**THE PROBLEM**:
Where does the word "Expand" occur in the entries below? Copy every line that has it.

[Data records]
· · · ·

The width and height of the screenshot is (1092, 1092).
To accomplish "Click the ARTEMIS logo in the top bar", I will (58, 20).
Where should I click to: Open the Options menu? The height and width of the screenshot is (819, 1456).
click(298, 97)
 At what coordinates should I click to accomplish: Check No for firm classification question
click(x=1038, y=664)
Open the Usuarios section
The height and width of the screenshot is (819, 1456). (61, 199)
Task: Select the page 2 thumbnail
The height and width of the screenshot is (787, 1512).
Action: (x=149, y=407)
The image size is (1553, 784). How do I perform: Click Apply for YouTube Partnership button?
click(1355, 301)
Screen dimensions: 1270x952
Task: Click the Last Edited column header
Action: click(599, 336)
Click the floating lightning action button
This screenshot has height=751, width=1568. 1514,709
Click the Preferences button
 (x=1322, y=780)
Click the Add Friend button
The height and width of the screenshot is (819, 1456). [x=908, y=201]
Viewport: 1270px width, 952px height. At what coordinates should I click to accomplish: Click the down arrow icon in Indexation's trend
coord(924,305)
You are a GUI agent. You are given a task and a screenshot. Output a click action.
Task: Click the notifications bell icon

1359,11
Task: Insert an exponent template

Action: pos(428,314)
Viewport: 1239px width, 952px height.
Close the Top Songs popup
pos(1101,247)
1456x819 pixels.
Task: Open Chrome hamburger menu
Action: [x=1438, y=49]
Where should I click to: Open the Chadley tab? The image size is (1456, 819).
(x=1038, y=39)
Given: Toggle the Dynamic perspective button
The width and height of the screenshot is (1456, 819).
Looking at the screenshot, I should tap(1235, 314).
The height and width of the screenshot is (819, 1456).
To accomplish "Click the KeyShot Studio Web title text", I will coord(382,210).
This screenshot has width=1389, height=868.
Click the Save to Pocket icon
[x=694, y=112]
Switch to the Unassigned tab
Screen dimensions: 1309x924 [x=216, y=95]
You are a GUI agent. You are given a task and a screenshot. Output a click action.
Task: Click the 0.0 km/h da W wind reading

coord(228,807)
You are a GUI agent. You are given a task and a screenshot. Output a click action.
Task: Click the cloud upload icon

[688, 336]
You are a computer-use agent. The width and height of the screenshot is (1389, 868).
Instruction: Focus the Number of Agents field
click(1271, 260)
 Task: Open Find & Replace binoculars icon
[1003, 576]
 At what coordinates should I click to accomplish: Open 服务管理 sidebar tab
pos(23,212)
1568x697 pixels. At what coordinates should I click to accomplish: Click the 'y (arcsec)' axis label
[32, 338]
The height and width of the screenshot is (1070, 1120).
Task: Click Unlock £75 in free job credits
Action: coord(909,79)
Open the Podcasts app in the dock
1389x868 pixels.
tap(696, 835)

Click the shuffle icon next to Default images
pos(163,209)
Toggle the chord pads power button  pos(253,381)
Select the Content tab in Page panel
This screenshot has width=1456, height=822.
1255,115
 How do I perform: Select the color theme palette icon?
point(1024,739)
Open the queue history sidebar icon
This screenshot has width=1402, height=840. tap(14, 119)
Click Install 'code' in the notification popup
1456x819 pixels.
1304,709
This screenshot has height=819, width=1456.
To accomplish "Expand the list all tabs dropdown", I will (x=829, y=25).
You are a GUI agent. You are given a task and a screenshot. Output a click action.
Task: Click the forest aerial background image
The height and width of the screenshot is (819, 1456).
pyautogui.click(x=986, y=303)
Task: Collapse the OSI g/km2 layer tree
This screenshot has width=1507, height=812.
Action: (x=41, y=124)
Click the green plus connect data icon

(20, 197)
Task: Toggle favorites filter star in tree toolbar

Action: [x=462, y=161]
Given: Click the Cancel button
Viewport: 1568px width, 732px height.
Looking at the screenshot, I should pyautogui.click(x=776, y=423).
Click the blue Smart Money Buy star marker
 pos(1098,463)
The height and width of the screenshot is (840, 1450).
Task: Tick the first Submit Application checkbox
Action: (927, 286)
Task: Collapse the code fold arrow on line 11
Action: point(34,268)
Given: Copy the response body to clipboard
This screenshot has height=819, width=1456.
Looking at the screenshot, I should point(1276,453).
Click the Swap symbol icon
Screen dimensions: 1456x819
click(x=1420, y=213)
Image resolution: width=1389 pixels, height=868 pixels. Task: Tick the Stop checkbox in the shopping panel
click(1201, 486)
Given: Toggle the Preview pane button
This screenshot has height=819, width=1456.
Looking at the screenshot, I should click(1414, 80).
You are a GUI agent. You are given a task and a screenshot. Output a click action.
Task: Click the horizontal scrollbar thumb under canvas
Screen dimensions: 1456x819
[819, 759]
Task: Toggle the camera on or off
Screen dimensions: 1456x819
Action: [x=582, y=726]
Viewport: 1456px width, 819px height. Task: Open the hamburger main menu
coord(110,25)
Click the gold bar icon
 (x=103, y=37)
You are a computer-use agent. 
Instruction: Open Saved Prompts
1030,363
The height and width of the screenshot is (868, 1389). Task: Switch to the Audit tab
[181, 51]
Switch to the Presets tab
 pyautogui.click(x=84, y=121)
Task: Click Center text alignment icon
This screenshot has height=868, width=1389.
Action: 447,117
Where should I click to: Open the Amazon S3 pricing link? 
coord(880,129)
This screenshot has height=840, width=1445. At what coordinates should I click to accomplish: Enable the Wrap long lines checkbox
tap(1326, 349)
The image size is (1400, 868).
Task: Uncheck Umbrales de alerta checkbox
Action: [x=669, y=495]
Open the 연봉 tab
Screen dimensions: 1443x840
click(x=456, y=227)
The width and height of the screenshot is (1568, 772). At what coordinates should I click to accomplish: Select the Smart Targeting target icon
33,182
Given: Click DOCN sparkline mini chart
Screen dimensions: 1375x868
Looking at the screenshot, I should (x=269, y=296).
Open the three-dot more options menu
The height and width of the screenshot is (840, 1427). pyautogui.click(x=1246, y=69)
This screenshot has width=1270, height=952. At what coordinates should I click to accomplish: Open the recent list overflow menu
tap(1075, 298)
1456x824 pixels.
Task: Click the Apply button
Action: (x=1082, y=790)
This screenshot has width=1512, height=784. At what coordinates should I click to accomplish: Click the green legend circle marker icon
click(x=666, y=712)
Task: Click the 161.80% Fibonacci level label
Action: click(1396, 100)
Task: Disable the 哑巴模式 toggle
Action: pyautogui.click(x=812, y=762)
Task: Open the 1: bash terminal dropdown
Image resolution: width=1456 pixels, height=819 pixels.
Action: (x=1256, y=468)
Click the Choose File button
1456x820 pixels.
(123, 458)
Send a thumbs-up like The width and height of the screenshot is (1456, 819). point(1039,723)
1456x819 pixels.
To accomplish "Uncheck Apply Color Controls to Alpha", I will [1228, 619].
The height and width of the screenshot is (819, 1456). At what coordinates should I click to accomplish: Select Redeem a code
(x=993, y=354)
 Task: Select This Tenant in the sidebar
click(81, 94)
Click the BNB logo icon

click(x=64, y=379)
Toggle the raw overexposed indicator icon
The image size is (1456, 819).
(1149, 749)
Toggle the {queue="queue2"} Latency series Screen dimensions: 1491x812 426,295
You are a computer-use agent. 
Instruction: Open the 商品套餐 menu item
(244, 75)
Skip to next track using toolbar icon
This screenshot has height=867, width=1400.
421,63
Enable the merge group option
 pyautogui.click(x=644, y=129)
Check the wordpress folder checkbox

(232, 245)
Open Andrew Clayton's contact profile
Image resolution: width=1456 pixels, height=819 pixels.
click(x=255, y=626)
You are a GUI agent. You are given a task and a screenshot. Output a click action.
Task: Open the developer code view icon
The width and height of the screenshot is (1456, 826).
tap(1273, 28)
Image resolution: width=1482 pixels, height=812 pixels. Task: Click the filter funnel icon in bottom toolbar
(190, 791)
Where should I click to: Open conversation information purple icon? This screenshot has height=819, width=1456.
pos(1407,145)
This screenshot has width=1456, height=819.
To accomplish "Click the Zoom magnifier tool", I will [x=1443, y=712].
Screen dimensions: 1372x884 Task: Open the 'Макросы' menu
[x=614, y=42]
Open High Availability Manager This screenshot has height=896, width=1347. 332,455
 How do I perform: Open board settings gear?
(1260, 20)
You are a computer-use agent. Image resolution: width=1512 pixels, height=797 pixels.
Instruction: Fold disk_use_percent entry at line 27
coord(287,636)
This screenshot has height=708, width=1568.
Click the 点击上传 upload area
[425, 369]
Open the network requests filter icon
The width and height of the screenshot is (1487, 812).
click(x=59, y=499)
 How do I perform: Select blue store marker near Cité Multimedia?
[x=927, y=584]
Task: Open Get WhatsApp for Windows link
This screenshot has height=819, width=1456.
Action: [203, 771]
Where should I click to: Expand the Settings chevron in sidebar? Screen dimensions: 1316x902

· · · ·

**FINAL ANSWER**:
To accomplish "Expand the list all tabs dropdown", I will (x=829, y=25).
Where should I click to: Expand the Settings chevron in sidebar? Screen dimensions: 1316x902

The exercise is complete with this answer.